Lo cierto es que vemos la Luna y nos parece de lo más normal, casi la ignoramos. Pero lo cierto es que sin ella no existiríamos. Los científicos de la NASA esperaban encontrar con las muestras obtenidas por el Apollo XI pruebas suficientes para determinar los orígenes de la Luna. Barajaban tres hipótesis: la Luna se formó al mismo tiempo que la Tierra, o era un objeto errante del Sistema Solar y quedó atrapada en el campo gravitatorio terrestre o se desprendió del Planeta Azul, ya que hace millones de años este giraba muy deprisa y el giro veloz provocó el desprendimiento de material.
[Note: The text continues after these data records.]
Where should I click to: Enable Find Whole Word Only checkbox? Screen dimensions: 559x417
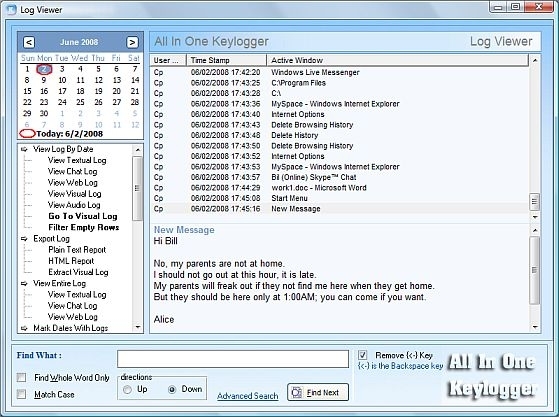click(21, 377)
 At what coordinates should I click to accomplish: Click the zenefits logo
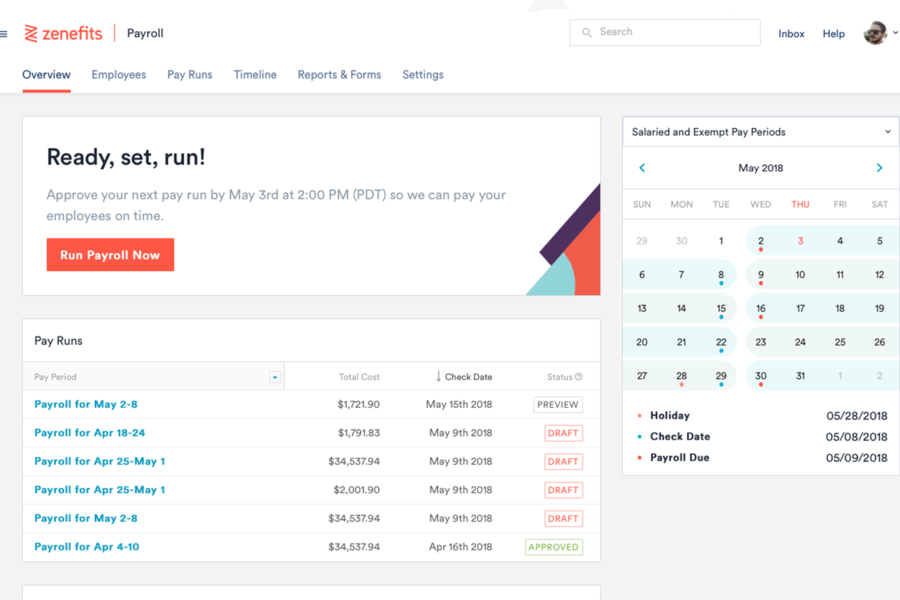tap(62, 32)
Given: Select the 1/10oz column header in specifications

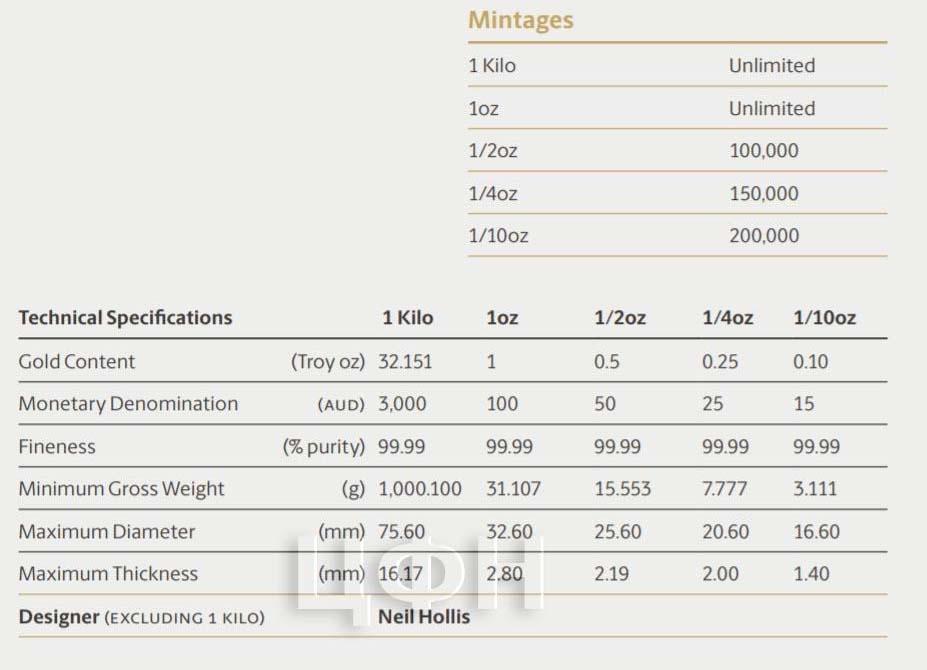Looking at the screenshot, I should 824,318.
Lo cierto es que los científicos llegaron a la conclusión de que ninguna de las tres hipótesis era correcta. Hoy sabemos (es la hipótesis más aceptada) que tenemos a la Luna gracias a un fenómeno altamente improbable. Un objeto del tamaño aproximado de Marte chocó con la Tierra de forma precisa para que se fundieran los dos núcleos y del astro incandescente resultante saltó materia hacia el espacio formándose la Luna. Esta atraía a la Tierra, primero al mar de lava que había sobre ella y después a los océanos de agua.
La Luna fue frenando progresivamente la alta velocidad de la Tierra y esta consiguió tener una atmósfera más estable. Además, mantiene el ángulo de inclinación de la misma en unos 23.6 grados, con pequeñísimas variaciones en millones de años. Si no estuviese la Luna, dicha inclinación variaría sistemáticamente, siendo este hecho incompatible con la vida.
Gracias al núcleo que tiene la Tierra, que es mayormente de hierro, fruto de esa colisión nuestro planeta produce un campo magnético que le protege de las radiaciones solares dañinas para la vida.
¿Casualidad o una Mano Inteligente permite y quiere que existamos?
(Este hecho, así como otros muchos que muestran cómo somos un auténtico milagro, se explican muy bien en el libro Ciencia y Fe: relaciones de complementariedad. Algunas cuestiones cosmológicas, de Manuel Carreira SJ.)